* Your assignment
Write out all of the entries exactly, please.

Collected data:
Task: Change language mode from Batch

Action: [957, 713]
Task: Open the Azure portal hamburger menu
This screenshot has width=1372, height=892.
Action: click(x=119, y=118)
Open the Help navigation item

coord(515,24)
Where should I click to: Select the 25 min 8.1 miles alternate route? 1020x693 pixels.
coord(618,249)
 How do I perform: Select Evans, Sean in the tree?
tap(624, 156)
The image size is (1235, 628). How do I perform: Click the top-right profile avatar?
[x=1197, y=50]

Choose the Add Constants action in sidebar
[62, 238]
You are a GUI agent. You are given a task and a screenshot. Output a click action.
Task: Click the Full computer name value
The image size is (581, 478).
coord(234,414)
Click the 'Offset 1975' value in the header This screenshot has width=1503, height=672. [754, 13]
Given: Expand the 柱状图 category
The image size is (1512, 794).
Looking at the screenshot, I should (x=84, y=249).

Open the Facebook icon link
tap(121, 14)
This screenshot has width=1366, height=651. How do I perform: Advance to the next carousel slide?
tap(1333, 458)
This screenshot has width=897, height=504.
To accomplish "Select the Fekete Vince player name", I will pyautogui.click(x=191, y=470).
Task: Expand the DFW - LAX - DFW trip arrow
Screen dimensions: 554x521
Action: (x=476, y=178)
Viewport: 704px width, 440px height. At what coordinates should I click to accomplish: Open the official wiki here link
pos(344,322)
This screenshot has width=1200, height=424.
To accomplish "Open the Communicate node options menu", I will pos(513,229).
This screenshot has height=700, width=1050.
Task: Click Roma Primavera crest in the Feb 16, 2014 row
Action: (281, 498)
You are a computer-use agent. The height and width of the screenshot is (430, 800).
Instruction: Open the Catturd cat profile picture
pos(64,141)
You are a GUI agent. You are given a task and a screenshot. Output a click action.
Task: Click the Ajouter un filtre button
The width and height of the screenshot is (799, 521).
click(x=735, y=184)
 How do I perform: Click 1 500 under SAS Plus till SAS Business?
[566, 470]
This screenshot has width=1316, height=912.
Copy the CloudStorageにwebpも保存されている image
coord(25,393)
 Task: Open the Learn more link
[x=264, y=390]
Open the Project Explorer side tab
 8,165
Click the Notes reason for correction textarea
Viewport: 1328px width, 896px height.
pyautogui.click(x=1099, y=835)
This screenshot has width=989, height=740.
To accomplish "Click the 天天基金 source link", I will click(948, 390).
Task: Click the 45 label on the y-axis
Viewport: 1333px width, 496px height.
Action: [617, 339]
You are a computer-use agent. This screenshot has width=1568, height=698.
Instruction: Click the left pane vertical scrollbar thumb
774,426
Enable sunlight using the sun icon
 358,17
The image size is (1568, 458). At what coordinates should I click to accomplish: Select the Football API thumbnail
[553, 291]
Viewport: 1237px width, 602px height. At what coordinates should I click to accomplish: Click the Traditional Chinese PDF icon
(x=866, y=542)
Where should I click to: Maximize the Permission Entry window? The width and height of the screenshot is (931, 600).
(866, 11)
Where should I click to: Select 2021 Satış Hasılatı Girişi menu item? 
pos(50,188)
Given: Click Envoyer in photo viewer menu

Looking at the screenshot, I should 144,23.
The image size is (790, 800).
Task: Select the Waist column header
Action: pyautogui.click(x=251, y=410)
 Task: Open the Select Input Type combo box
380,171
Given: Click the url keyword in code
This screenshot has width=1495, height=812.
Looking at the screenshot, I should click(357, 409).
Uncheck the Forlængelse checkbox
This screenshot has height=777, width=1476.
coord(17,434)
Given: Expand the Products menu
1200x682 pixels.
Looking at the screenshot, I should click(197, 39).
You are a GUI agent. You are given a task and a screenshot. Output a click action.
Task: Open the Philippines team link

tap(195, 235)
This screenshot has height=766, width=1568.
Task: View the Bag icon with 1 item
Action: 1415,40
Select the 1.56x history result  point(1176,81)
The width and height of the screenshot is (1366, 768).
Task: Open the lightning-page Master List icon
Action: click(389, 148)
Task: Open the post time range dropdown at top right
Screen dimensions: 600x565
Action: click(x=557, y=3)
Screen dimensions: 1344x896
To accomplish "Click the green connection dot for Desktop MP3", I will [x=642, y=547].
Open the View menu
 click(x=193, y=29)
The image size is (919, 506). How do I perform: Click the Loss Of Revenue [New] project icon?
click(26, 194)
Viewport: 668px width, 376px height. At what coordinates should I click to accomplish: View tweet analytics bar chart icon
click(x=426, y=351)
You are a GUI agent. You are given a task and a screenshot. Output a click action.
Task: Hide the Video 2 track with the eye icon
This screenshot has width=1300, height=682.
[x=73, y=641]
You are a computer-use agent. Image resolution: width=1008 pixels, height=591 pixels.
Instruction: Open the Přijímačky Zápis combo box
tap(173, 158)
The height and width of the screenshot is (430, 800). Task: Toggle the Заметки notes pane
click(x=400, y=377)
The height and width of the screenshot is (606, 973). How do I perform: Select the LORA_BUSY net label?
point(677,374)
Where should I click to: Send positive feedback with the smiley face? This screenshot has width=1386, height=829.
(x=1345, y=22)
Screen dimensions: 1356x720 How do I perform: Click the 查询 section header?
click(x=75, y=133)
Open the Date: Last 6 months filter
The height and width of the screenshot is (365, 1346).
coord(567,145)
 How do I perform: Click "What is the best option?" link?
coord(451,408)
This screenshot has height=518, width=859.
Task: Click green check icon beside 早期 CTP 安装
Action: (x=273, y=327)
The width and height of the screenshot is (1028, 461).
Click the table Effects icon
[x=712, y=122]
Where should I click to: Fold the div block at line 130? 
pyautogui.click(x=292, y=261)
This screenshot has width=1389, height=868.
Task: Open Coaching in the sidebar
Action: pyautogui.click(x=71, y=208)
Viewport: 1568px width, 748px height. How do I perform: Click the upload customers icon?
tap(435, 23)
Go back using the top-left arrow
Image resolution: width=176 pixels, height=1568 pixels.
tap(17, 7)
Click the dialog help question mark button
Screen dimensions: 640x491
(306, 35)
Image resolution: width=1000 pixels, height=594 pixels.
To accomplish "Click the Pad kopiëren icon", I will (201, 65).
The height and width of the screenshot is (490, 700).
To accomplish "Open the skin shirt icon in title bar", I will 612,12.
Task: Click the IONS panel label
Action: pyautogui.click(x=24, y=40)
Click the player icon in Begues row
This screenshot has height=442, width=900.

* Task result
Task: Change language mode from Batch

Action: [957, 713]
Task: Open the Azure portal hamburger menu
This screenshot has width=1372, height=892.
Action: click(x=119, y=118)
Open the Help navigation item

coord(515,24)
Where should I click to: Select the 25 min 8.1 miles alternate route? 1020x693 pixels.
coord(618,249)
 How do I perform: Select Evans, Sean in the tree?
tap(624, 156)
The image size is (1235, 628). How do I perform: Click the top-right profile avatar?
[x=1197, y=50]

Choose the Add Constants action in sidebar
[62, 238]
You are a GUI agent. You are given a task and a screenshot. Output a click action.
Task: Click the Full computer name value
The image size is (581, 478).
coord(234,414)
Click the 'Offset 1975' value in the header This screenshot has width=1503, height=672. [754, 13]
Given: Expand the 柱状图 category
The image size is (1512, 794).
Looking at the screenshot, I should (x=84, y=249).

Open the Facebook icon link
tap(121, 14)
This screenshot has width=1366, height=651. How do I perform: Advance to the next carousel slide?
tap(1333, 458)
This screenshot has width=897, height=504.
To accomplish "Select the Fekete Vince player name", I will pyautogui.click(x=191, y=470).
Task: Expand the DFW - LAX - DFW trip arrow
Screen dimensions: 554x521
Action: (x=476, y=178)
Viewport: 704px width, 440px height. At what coordinates should I click to accomplish: Open the official wiki here link
pos(344,322)
This screenshot has width=1200, height=424.
To accomplish "Open the Communicate node options menu", I will pos(513,229).
This screenshot has height=700, width=1050.
Task: Click Roma Primavera crest in the Feb 16, 2014 row
Action: (281, 498)
You are a computer-use agent. The height and width of the screenshot is (430, 800).
Instruction: Open the Catturd cat profile picture
pos(64,141)
You are a GUI agent. You are given a task and a screenshot. Output a click action.
Task: Click the Ajouter un filtre button
The width and height of the screenshot is (799, 521).
click(x=735, y=184)
 How do I perform: Click 1 500 under SAS Plus till SAS Business?
[566, 470]
This screenshot has width=1316, height=912.
Copy the CloudStorageにwebpも保存されている image
coord(25,393)
 Task: Open the Learn more link
[x=264, y=390]
Open the Project Explorer side tab
 8,165
Click the Notes reason for correction textarea
Viewport: 1328px width, 896px height.
pyautogui.click(x=1099, y=835)
This screenshot has width=989, height=740.
To accomplish "Click the 天天基金 source link", I will click(948, 390).
Task: Click the 45 label on the y-axis
Viewport: 1333px width, 496px height.
Action: [617, 339]
You are a computer-use agent. This screenshot has width=1568, height=698.
Instruction: Click the left pane vertical scrollbar thumb
774,426
Enable sunlight using the sun icon
 358,17
The image size is (1568, 458). At what coordinates should I click to accomplish: Select the Football API thumbnail
[553, 291]
Viewport: 1237px width, 602px height. At what coordinates should I click to accomplish: Click the Traditional Chinese PDF icon
(x=866, y=542)
Where should I click to: Maximize the Permission Entry window? The width and height of the screenshot is (931, 600).
(866, 11)
Where should I click to: Select 2021 Satış Hasılatı Girişi menu item? 
pos(50,188)
Given: Click Envoyer in photo viewer menu

Looking at the screenshot, I should 144,23.
The image size is (790, 800).
Task: Select the Waist column header
Action: pyautogui.click(x=251, y=410)
 Task: Open the Select Input Type combo box
380,171
Given: Click the url keyword in code
This screenshot has width=1495, height=812.
Looking at the screenshot, I should click(357, 409).
Uncheck the Forlængelse checkbox
This screenshot has height=777, width=1476.
coord(17,434)
Given: Expand the Products menu
1200x682 pixels.
Looking at the screenshot, I should click(197, 39).
You are a GUI agent. You are given a task and a screenshot. Output a click action.
Task: Open the Philippines team link

tap(195, 235)
This screenshot has height=766, width=1568.
Task: View the Bag icon with 1 item
Action: 1415,40
Select the 1.56x history result  point(1176,81)
The width and height of the screenshot is (1366, 768).
Task: Open the lightning-page Master List icon
Action: click(389, 148)
Task: Open the post time range dropdown at top right
Screen dimensions: 600x565
Action: click(x=557, y=3)
Screen dimensions: 1344x896
To accomplish "Click the green connection dot for Desktop MP3", I will [x=642, y=547].
Open the View menu
 click(x=193, y=29)
The image size is (919, 506). How do I perform: Click the Loss Of Revenue [New] project icon?
click(26, 194)
Viewport: 668px width, 376px height. At what coordinates should I click to accomplish: View tweet analytics bar chart icon
click(x=426, y=351)
You are a GUI agent. You are given a task and a screenshot. Output a click action.
Task: Hide the Video 2 track with the eye icon
This screenshot has width=1300, height=682.
[x=73, y=641]
You are a computer-use agent. Image resolution: width=1008 pixels, height=591 pixels.
Instruction: Open the Přijímačky Zápis combo box
tap(173, 158)
The height and width of the screenshot is (430, 800). Task: Toggle the Заметки notes pane
click(x=400, y=377)
The height and width of the screenshot is (606, 973). How do I perform: Select the LORA_BUSY net label?
point(677,374)
Where should I click to: Send positive feedback with the smiley face? This screenshot has width=1386, height=829.
(x=1345, y=22)
Screen dimensions: 1356x720 How do I perform: Click the 查询 section header?
click(x=75, y=133)
Open the Date: Last 6 months filter
The height and width of the screenshot is (365, 1346).
coord(567,145)
 How do I perform: Click "What is the best option?" link?
coord(451,408)
This screenshot has height=518, width=859.
Task: Click green check icon beside 早期 CTP 安装
Action: (x=273, y=327)
The width and height of the screenshot is (1028, 461).
Click the table Effects icon
[x=712, y=122]
Where should I click to: Fold the div block at line 130? 
pyautogui.click(x=292, y=261)
This screenshot has width=1389, height=868.
Task: Open Coaching in the sidebar
Action: pyautogui.click(x=71, y=208)
Viewport: 1568px width, 748px height. How do I perform: Click the upload customers icon?
tap(435, 23)
Go back using the top-left arrow
Image resolution: width=176 pixels, height=1568 pixels.
tap(17, 7)
Click the dialog help question mark button
Screen dimensions: 640x491
(306, 35)
Image resolution: width=1000 pixels, height=594 pixels.
To accomplish "Click the Pad kopiëren icon", I will (201, 65).
The height and width of the screenshot is (490, 700).
To accomplish "Open the skin shirt icon in title bar", I will 612,12.
Task: Click the IONS panel label
Action: pyautogui.click(x=24, y=40)
Click the player icon in Begues row
This screenshot has height=442, width=900.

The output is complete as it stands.